In Deutschland soll es ca. 1,3 Millionen Anhänger der Evangelikalen geben, was allerdings eine Zahl aus der Eigenreklame ist, bei öffentlichen Veranstaltungen versammelt man möglichst große Zuschauergruppen und agitiert gruppendynamisch. Etwa mit lautem Geschrei "Liebst du Jesus?" - Ja ich liebe Jesus!" und ähnlichen Banalitäten, die jedoch zumindest für den einfältigeren Teil der Zuschauer Gefühle von Zugehörigkeit und Gemeinschaft herzustellen vermögen.


Bereits die Wikipedia-Definition des Evangelikalismus als "theologische Richtung innerhalb des Protestantismus, die sich auf die hohe Autorität oder Irrtumsfreiheit der Bibel als zentrale Grundlage christlichen Glaubens beruft" genügt, um ihn als sehr negative Erscheinung einschätzen zu können. Eine direkte und wirkliche Gefahr für das aufgeklärte Europa sind diese Narren jedoch eher nicht. Aber ihre ständigen Bemühungen, politische Verbindungen herzustellen und dadurch an Einfluss zu gewinnen, müssen auf alle Fälle im Auge behalten und vor allem öffentlich thematisiert zu werden.
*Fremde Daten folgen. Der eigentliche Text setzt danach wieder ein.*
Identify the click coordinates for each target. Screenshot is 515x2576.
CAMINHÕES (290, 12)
In Österreich sind die Bemühungen von Evangelikalen bisher weitgehend fruchtlos geblieben. Christlicher Fundamentalismus befriedigt in unserem Land keine verbreiteten Bedürfnisse. So haben ein paar Spinner z.B. vor einigen Jahren versucht, in Graz einen Stützpunkt der "Jesus Revolution Army" zu gründen. Erfolglos. Ebenso fassten die "Jesus People" nicht Fuß. Und da die evangelische Kirche in Österreich selber sehr klein ist, finden hier auch die Evangelikalen nicht viel Platz zum Abgrasen. Auf einer österr. evangelikalen Site sind in OÖ vier und in Wien neun evangelikale Gemeinden verzeichnet, in NÖ acht, in der Steiermark fünf, keine davon hat irgendeine wahrnehmbare Bedeutung.
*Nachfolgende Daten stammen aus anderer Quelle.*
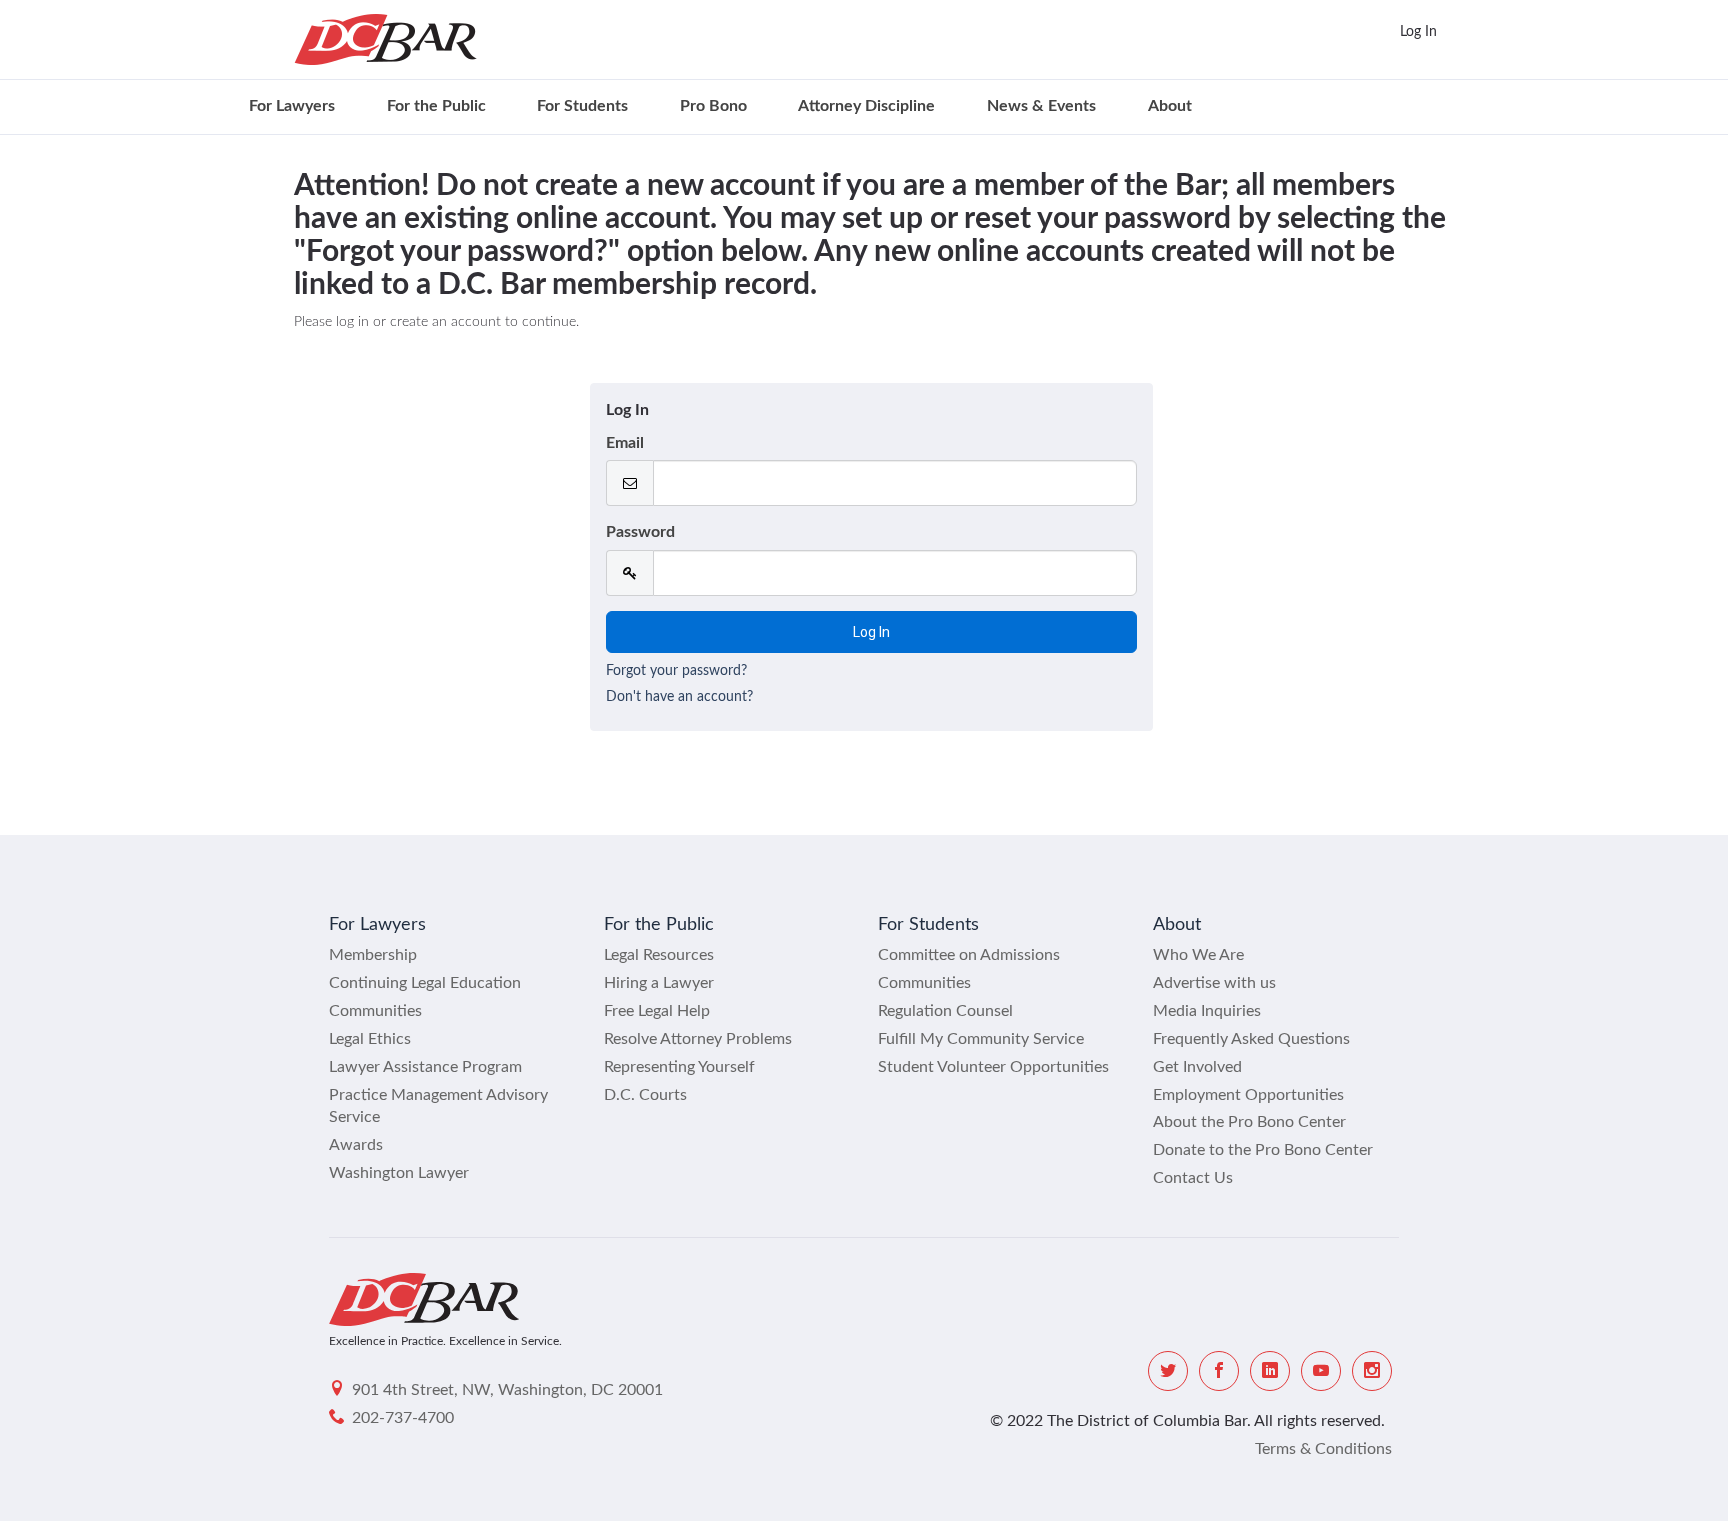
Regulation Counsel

In Deutschland sind rund dreißig Prozent der Bevölkerung evangelisch. Ein deutscher Bundespräsident, welcher der extremistischen Spielart des Protestantismus zugewandt ist, könnte jedoch diesem Flügel Auftrieb verschaffen. Man wird wachsam sein und bei jeder Vermengung von Amt und religiöser Ideologie deutlich reagieren müssen. Aber das braucht man wohl nicht extra zu betonen.

Nachbemerkung:
die Warner hatten recht, soviel Christentum verträgt das Amt des Bundespräsidenten nicht, am 17.2.2012 trat der Christ Wulff nach einer längeren Heuchlerphase zurück, siehe Info Nr. 707 und Info Nr. 754.